How to complete this task: Count every line in the entries that follow where the word "below" appears, then state only the total.

Source records:
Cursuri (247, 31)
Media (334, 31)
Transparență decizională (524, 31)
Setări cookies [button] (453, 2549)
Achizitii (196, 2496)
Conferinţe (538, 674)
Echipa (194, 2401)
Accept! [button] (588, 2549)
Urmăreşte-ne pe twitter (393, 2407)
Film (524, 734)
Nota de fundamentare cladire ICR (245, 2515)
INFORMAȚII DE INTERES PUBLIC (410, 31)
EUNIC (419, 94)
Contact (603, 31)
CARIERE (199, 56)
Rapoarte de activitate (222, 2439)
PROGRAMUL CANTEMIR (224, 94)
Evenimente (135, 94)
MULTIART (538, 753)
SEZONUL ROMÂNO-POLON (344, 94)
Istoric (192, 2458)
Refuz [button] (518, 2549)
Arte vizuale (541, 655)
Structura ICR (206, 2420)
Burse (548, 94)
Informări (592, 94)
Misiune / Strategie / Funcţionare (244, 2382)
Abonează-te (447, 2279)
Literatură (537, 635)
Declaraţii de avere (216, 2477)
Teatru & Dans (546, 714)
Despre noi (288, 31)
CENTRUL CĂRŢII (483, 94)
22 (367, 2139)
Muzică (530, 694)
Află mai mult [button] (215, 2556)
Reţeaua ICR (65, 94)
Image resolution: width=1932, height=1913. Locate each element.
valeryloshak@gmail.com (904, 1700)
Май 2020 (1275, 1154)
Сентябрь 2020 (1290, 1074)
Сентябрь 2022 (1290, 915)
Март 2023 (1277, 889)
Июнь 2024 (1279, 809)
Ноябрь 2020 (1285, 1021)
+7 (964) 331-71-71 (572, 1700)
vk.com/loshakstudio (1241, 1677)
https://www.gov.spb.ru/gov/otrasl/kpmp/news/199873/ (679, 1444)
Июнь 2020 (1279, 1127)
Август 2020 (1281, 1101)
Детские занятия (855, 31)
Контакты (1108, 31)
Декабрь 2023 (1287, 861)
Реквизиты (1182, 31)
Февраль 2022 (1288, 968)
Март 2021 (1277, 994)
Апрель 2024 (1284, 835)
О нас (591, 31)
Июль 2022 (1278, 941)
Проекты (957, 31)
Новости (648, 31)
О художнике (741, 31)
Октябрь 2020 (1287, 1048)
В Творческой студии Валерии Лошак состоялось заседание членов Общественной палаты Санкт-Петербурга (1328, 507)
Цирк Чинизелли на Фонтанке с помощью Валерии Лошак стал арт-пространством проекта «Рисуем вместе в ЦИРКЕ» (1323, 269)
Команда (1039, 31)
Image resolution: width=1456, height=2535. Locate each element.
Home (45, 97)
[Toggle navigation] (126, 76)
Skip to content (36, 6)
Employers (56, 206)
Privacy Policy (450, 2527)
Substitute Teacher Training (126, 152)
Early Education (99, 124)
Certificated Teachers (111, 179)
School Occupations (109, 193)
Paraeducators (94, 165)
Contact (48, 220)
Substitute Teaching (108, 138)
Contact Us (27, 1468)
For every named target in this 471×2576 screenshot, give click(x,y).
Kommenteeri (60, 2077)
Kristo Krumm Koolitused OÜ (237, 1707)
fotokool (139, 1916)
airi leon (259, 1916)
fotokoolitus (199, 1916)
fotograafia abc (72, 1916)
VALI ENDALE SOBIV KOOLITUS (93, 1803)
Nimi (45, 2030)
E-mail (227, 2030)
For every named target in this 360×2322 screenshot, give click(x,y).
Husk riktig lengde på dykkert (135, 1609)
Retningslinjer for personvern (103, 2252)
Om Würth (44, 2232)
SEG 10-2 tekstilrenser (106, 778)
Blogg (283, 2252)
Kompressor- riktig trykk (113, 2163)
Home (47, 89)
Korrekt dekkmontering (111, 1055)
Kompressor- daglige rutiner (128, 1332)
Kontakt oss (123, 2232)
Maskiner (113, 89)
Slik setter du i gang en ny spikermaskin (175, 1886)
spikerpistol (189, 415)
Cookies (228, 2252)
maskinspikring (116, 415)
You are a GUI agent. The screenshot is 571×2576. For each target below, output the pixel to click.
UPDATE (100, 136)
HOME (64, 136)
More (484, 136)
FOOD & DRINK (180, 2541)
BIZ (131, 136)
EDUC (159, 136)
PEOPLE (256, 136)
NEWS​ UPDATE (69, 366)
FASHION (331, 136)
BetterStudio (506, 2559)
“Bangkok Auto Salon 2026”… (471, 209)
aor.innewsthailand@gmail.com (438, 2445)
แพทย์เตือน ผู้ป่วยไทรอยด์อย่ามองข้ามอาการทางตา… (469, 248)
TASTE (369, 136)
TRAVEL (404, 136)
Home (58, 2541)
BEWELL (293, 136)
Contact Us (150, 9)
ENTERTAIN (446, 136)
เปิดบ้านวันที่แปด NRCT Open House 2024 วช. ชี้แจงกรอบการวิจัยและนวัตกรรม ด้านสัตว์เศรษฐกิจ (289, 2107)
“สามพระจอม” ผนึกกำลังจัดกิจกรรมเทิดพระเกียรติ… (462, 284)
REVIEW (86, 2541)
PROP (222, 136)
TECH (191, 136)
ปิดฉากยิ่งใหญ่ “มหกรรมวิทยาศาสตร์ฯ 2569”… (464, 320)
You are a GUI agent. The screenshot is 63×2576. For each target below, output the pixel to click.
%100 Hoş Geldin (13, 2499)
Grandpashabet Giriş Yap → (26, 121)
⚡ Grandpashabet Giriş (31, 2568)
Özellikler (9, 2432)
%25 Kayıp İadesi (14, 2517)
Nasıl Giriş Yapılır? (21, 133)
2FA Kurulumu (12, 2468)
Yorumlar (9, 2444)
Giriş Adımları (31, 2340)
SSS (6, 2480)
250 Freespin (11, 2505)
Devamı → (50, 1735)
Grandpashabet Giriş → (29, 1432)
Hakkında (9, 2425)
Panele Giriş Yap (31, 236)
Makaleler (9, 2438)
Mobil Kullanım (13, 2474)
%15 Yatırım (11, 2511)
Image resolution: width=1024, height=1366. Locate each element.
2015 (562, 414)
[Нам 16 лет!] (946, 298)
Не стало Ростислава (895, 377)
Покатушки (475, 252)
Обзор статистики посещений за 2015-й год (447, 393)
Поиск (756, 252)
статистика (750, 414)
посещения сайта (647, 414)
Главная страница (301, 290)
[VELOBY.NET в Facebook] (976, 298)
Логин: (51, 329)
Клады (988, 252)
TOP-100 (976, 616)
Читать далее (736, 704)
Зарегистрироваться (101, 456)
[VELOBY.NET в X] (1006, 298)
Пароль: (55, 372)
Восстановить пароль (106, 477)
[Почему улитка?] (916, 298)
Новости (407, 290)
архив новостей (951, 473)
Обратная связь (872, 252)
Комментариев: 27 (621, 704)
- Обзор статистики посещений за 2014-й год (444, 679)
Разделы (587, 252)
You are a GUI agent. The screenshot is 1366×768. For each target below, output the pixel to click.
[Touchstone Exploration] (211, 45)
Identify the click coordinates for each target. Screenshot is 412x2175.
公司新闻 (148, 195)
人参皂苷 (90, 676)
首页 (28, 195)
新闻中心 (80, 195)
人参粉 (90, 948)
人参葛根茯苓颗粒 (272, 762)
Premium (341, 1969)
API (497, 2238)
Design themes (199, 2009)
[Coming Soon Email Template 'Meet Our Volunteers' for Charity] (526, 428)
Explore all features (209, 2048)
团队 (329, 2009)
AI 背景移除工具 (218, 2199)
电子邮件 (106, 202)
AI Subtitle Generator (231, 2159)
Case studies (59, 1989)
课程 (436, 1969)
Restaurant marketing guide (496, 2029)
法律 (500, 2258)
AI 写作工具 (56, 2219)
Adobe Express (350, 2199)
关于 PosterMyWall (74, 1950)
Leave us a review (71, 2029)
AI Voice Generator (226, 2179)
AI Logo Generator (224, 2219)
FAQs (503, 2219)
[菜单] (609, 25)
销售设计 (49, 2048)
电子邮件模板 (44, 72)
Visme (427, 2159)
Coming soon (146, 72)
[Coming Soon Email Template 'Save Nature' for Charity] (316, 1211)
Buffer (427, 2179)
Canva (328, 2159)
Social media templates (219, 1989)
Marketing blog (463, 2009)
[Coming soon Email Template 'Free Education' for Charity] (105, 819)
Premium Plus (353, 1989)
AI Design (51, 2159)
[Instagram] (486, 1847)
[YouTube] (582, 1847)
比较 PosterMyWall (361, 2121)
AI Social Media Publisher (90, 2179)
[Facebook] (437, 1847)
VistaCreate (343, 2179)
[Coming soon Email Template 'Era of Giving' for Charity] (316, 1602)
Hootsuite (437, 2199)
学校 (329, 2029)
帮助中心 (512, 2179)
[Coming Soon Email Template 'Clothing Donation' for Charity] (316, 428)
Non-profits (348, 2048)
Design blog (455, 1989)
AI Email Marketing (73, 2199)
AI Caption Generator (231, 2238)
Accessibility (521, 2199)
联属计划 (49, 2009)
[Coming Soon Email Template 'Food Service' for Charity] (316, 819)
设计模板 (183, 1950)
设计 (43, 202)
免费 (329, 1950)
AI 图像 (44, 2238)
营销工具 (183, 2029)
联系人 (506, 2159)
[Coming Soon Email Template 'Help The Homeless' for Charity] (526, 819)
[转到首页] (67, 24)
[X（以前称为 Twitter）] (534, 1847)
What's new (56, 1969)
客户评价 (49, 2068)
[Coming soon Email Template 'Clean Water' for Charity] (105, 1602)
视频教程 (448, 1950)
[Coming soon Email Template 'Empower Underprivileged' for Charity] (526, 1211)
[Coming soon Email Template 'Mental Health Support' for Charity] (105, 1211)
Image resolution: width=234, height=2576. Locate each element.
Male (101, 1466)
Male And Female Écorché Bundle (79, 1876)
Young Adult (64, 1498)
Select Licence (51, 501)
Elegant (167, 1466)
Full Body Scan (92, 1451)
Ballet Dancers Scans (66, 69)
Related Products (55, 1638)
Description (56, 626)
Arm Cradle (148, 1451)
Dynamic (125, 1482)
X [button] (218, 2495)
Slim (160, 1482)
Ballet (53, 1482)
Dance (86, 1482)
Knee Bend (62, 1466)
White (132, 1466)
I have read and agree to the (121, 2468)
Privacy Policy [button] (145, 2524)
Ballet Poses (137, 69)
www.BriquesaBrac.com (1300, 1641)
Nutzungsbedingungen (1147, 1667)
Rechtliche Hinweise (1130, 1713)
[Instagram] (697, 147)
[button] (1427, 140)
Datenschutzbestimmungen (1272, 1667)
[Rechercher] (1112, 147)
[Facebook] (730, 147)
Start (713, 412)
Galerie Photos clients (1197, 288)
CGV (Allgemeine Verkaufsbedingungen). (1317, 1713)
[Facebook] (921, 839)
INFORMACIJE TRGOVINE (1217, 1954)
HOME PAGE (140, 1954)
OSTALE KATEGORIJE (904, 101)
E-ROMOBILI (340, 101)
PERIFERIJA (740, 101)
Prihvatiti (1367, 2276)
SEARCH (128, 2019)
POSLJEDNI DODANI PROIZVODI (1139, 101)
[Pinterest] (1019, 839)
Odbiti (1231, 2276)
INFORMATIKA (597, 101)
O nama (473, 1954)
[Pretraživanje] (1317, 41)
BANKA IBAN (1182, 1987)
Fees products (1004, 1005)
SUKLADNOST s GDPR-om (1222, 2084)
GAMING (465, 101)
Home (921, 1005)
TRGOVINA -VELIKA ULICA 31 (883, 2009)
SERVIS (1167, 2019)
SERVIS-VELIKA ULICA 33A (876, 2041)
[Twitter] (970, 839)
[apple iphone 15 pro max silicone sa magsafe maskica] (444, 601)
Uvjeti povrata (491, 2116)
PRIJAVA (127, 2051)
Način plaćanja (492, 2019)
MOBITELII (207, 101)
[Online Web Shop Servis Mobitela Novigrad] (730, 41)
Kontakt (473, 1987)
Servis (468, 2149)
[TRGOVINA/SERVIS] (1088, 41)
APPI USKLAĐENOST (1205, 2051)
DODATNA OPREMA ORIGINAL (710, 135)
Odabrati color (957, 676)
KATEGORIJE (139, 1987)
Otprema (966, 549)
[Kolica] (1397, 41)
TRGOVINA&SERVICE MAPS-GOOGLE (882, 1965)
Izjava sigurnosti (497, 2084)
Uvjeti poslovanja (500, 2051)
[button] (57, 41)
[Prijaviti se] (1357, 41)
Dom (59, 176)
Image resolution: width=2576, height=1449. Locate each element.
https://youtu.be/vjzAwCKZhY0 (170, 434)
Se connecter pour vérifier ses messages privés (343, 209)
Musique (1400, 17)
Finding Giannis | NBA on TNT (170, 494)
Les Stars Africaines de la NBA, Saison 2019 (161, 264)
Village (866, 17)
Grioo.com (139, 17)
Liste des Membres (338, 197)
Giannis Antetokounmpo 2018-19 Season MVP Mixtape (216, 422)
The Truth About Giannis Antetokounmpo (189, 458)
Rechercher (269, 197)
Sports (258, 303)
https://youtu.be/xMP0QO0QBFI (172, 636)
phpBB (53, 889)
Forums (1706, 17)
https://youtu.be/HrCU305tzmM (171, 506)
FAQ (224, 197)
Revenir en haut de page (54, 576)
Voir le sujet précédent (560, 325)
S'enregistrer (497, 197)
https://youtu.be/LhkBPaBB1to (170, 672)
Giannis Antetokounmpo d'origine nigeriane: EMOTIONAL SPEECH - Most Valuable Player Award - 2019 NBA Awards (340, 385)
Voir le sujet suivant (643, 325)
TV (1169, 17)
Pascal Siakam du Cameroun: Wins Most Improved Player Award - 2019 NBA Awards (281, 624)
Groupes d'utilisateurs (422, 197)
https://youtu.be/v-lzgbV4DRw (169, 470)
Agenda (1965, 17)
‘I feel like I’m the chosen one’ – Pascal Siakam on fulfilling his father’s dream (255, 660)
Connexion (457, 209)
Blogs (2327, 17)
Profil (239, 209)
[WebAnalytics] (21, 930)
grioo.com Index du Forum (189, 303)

Output for this exercise: 3